**CONSIGNES À SUIVRE:**
**a)** Répondez aux questions suivantes à partir du texte sur la réforme du collège.
(i) Quelle fonction Stéphane Germain occupe-t-il ?
(ii) Quel dispositif qualifie-t-il de simpliste ?
(iii) Quel dispositif sera abrogé à la rentrée 2024 ?
**b)** Recopiez à l'identique, dans le texte sur la réforme du collège, le passage qui commence par les mots « Tout d’abord, le » et s'achève sur « son manque d’efficacité. ».
**c)** D'après le texte sur la réforme du collège, comment connaît-on déjà la forme des groupes de niveau alors qu'il n'existe encore aucun décret ? Expliquez-le en une à trois phrases.

**TEXTE:**
□ □ □ □ □

Stéphane Germain est principal de collège, et c’est à ce titre qu’il alerte sur la réforme du collège prévue dès la rentrée prochaine. Sur la forme, déjà. « Nous n’avons pas de décret, pas de circulaire d’application mais nous connaissons déjà la forme que prendront les groupes de niveau au collège grâce à l’abondante communication ministérielle sur le sujet. Une petite simulation réalisée au niveau d’un collège permet de bien percevoir ce qui est envisagé. A ce stade, la seule conclusion qui s’impose est celle de la remontée d’une alerte rouge » écrit-il. Mais sur le fond aussi. « Les groupes de niveau relèvent d’un dispositif simpliste qui ne permet pas d’apporter de réponse pas à un problème complexe. En balayant toutes les réponses déjà mises en œuvre dans les collèges, ils vont accentuer le caractère déjà inégalitaire de notre système éducatif et renforcer le sentiment de mal-être déjà fort chez les enseignants ». Une alerte dont la ministre devrait tenir compte…
Quelles vont être les nouveautés pour la rentrée 2024 ?
Tout d’abord, le dispositif de soutien-remédiation mis en place à la rentrée précédente va être abrogé. Bien qu’aucune justification n’ait été donnée, nous pouvons supposer que cette suppression repose sur une étude d’impact qui montrera son manque d’efficacité.

□ □ □ □ □

**EXTRAITS DES ENTRÉES:**
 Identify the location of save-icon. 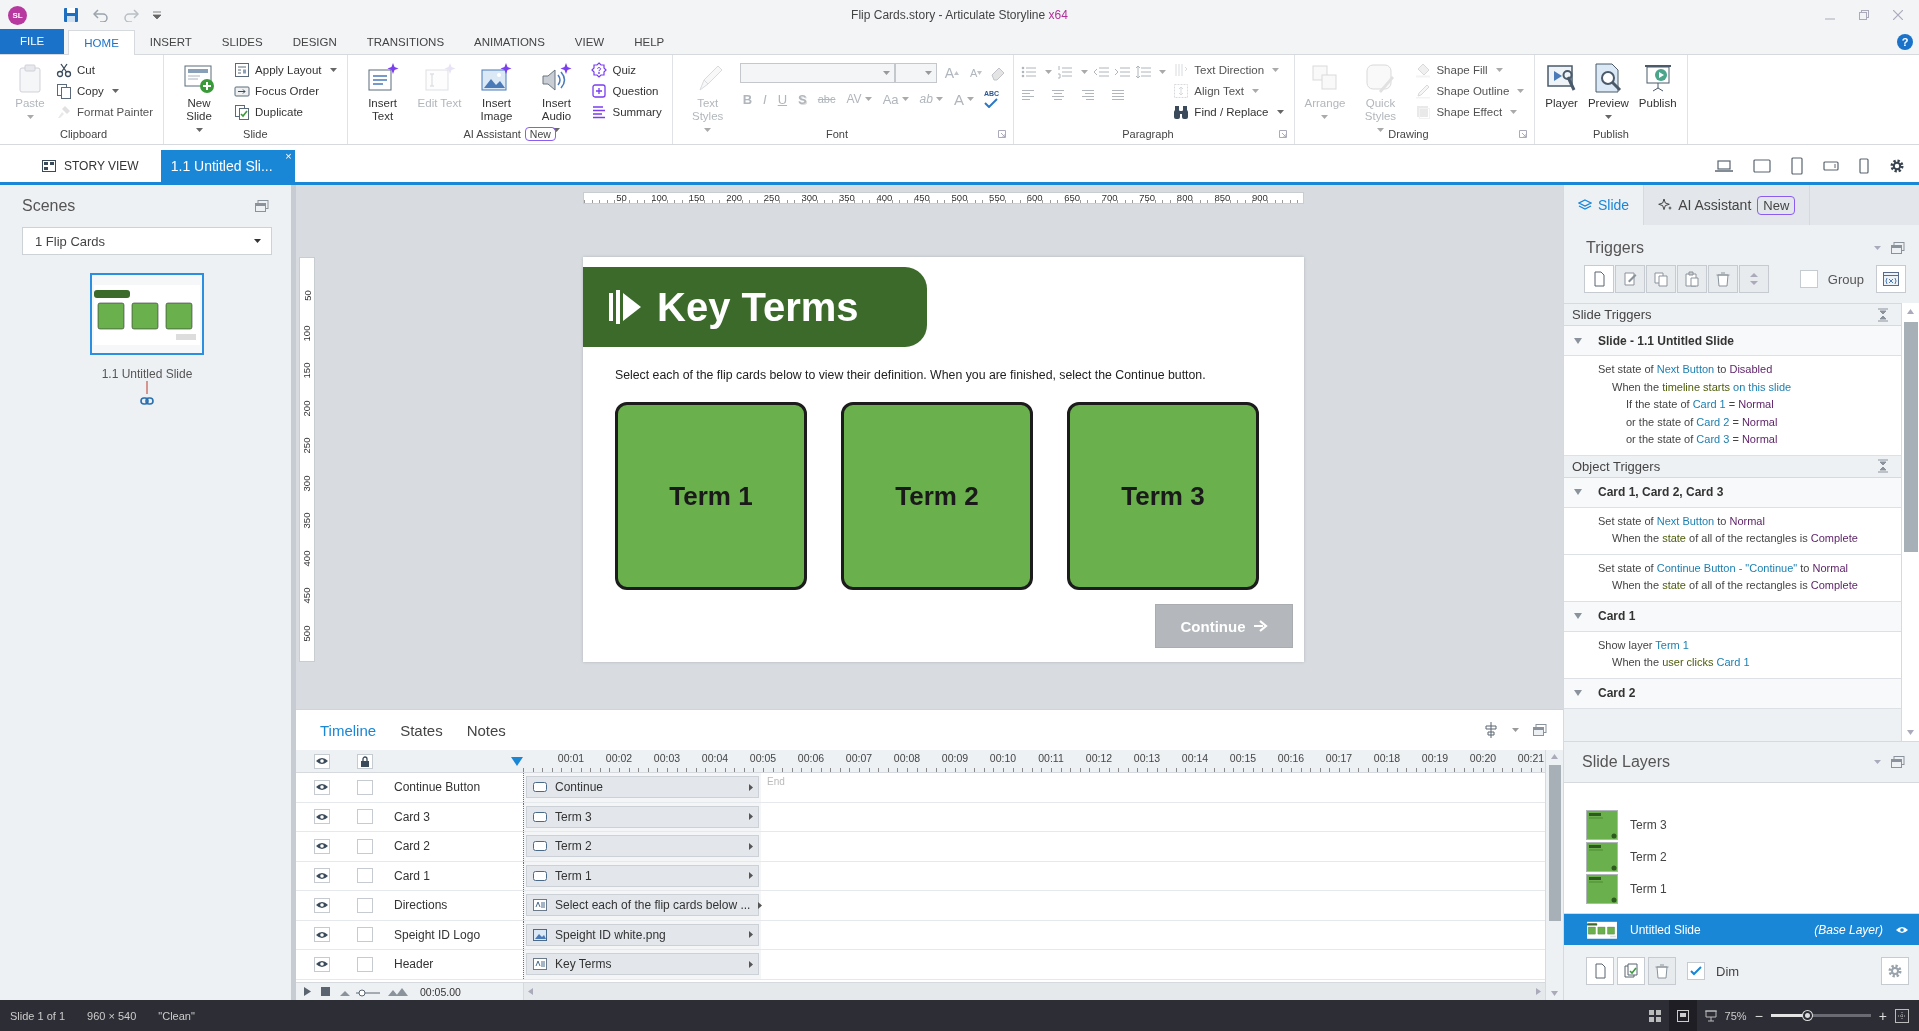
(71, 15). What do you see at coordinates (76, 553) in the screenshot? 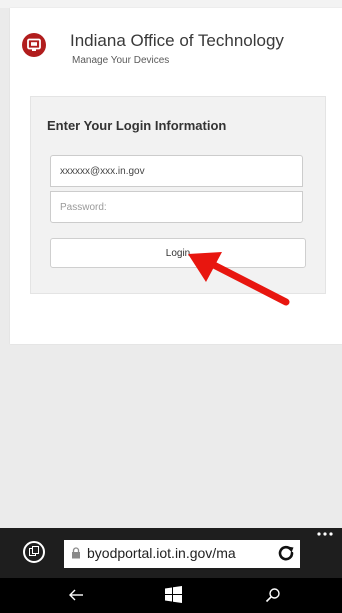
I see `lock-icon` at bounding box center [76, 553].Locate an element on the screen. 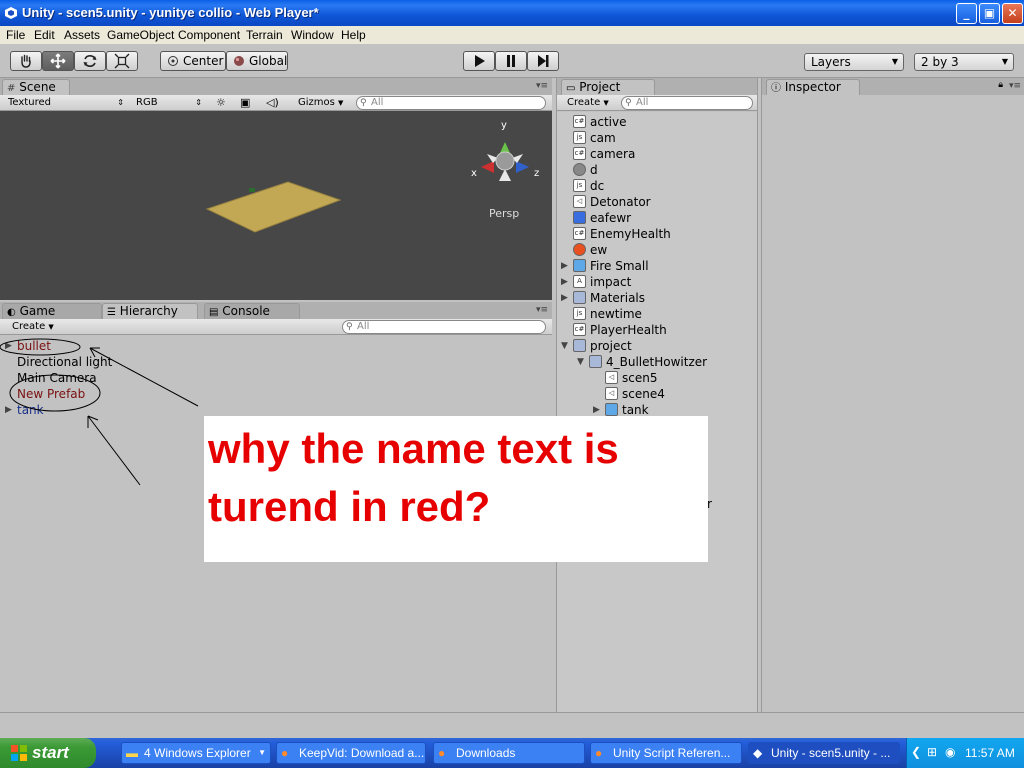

□ □ □ □ □

**RÉPONSES ATTENDUES:**
**a)**
(i) Il est principal de collège.
(ii) Les groupes de niveau.
(iii) Le dispositif de soutien-remédiation mis en place à la rentrée précédente.

**b)**
Tout d’abord, le dispositif de soutien-remédiation mis en place à la rentrée précédente va être abrogé. Bien qu’aucune justification n’ait été donnée, nous pouvons supposer que cette suppression repose sur une étude d’impact qui montrera son manque d’efficacité.

**c)** Il n'existe encore ni décret ni circulaire d'application. Selon Stéphane Germain, la forme des groupes de niveau est pourtant déjà connue grâce à l'abondante communication ministérielle sur le sujet.